** BEGIN GIVEN PASSAGE **

Tom Sosnoff (born March 6, 1957) is an entrepreneur, options trader, co-founder of Thinkorswim and tastytrade, and founder of Dough, Inc. He was senior vice president of trading and strategic initiatives at TD Ameritrade. Sosnoff promotes option trading as an important financial strategy for the individual investor. He has promoted this view by founding an online financial network, tastytrade, and by developing software products to support individual investor options trading.

Early life and education
Sosnoff, a native New Yorker, got his first job as a caddie at the age of 13. In 1979, Sosnoff received a BA degree in political science from University at Albany, SUNY and immediately began working for Drexel Burnham Lambert.

Career
Starting in the early 1980s, Sosnoff, through the Sosnoff Sheridan Group, was a lead market maker at the Chicago Board Options Exchange. By 1999, Sosnoff believed that option trading would largely move online and that individual investors would become interested in trading options if they had the software tools to do so. This led to his co-founding of Thinkorswim in 1999. In 2009, Thinkorswim was sold to TD Ameritrade for approximately $606 million and Sosnoff personally received $84 million. In 2011, Sosnoff announced that $20 million in venture capital had been raised to support his idea for a financial network called tastytrade. His aim in founding tastytrade was to create a financial news show focusing on options, which mixes content with comedy somewhat like the "Daily Show". In 2014, a Silicon Valley venture fund, Technology Crossover Ventures, invested $25 million into Dough Inc., also founded by Sosnoff, which includes tastytrade. In 2014, Sosnoff was co-winner of the EY Entrepreneur of the Year Midwest Award.

** END GIVEN PASSAGE **
** BEGIN RECORDS SUPPLIED **

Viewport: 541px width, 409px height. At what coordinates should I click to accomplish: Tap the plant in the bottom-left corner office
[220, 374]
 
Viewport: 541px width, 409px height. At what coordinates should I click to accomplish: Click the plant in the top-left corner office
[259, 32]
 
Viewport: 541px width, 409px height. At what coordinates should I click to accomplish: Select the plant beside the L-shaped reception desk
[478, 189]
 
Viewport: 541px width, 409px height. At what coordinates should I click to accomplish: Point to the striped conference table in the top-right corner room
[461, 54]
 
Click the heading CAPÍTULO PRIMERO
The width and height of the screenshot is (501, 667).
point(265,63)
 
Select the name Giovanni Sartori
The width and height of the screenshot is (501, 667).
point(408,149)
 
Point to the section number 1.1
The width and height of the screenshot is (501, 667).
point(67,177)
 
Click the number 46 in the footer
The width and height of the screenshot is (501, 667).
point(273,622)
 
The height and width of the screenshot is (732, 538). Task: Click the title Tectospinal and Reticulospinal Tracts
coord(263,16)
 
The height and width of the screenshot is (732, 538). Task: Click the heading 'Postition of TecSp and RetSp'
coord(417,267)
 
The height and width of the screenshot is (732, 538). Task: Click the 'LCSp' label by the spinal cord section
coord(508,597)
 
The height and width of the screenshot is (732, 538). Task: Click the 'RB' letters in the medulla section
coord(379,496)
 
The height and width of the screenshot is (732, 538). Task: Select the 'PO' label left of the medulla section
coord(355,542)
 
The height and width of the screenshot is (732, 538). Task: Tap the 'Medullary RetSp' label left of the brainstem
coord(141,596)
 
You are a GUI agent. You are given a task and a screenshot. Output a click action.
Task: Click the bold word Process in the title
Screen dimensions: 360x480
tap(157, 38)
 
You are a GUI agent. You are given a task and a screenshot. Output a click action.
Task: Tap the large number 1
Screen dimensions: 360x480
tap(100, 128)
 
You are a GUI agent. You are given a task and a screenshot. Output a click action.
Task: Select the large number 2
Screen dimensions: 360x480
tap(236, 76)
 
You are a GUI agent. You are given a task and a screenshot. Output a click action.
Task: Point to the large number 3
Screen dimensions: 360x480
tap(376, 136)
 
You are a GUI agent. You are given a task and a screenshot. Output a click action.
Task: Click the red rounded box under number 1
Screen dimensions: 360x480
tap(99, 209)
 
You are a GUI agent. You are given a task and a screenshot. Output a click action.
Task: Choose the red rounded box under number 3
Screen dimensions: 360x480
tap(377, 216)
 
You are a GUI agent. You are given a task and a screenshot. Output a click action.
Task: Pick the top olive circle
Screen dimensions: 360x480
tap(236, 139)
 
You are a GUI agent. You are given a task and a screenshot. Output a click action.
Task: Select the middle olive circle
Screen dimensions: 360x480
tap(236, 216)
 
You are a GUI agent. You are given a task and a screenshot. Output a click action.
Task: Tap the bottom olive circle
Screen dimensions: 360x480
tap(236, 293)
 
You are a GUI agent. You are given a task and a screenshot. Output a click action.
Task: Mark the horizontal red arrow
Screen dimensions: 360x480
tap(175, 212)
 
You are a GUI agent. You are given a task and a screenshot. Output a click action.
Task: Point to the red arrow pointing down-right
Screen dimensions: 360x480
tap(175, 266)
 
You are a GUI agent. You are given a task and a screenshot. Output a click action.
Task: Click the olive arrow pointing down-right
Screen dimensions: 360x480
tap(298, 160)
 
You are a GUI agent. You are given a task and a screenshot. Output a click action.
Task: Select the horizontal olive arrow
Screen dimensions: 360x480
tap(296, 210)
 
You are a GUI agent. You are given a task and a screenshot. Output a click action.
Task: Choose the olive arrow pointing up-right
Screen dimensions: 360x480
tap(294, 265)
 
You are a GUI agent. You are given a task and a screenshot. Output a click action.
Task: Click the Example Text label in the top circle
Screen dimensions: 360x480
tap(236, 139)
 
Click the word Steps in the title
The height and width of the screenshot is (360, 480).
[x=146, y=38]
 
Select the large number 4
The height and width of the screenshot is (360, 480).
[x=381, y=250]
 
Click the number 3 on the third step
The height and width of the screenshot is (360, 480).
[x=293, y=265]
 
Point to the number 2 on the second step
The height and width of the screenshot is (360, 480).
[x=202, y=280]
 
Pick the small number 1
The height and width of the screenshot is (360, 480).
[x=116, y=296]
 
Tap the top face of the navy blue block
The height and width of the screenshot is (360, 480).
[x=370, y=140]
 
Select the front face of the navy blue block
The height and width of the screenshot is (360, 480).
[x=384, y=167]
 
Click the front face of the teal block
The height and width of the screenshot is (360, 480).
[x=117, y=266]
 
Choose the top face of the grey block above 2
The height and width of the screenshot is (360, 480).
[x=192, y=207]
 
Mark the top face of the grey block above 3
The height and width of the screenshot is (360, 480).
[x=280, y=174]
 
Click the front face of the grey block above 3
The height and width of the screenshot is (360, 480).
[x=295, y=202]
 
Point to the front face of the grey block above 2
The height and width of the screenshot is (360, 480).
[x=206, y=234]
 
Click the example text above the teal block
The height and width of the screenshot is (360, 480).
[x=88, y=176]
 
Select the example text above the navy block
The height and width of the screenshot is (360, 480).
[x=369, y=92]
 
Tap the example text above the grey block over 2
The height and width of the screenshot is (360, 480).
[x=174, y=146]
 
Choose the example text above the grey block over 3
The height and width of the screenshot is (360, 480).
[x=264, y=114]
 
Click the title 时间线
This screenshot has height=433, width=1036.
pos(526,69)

** END RECORDS SUPPLIED **

REQUIRED TASK A
Render the listing lines from the line holding "top-left corner office" through the line holding "coord(508,597)", inclusive, as a JSON list of strings with one string per line and blank lines omitted.
REQUIRED TASK B
Extend the Tom Sosnoff biography onward from its final sentence.
The Tom Sosnoff biography and the listing have no connection to each other.

TASK ANSWER A
[
  "Viewport: 541px width, 409px height. At what coordinates should I click to accomplish: Click the plant in the top-left corner office",
  "[259, 32]",
  "Viewport: 541px width, 409px height. At what coordinates should I click to accomplish: Select the plant beside the L-shaped reception desk",
  "[478, 189]",
  "Viewport: 541px width, 409px height. At what coordinates should I click to accomplish: Point to the striped conference table in the top-right corner room",
  "[461, 54]",
  "Click the heading CAPÍTULO PRIMERO",
  "The width and height of the screenshot is (501, 667).",
  "point(265,63)",
  "Select the name Giovanni Sartori",
  "The width and height of the screenshot is (501, 667).",
  "point(408,149)",
  "Point to the section number 1.1",
  "The width and height of the screenshot is (501, 667).",
  "point(67,177)",
  "Click the number 46 in the footer",
  "The width and height of the screenshot is (501, 667).",
  "point(273,622)",
  "The height and width of the screenshot is (732, 538). Task: Click the title Tectospinal and Reticulospinal Tracts",
  "coord(263,16)",
  "The height and width of the screenshot is (732, 538). Task: Click the heading 'Postition of TecSp and RetSp'",
  "coord(417,267)",
  "The height and width of the screenshot is (732, 538). Task: Click the 'LCSp' label by the spinal cord section",
  "coord(508,597)"
]

TASK ANSWER B
Options trading
Sosnoff advocates options trading as a viable long-term financial strategy for individual investors. He argues against financial experts who claim that options trading is too risky for individual investors. According to Sosnoff, the use of various options strategies in a portfolio can reduce the risk of owning stocks, and options trading is a portfolio management strategy that is well-suited for the individual investor. He devotes considerable time on his financial network, tastytrade, and in seminars demonstrating the mechanics and strategies of options trading.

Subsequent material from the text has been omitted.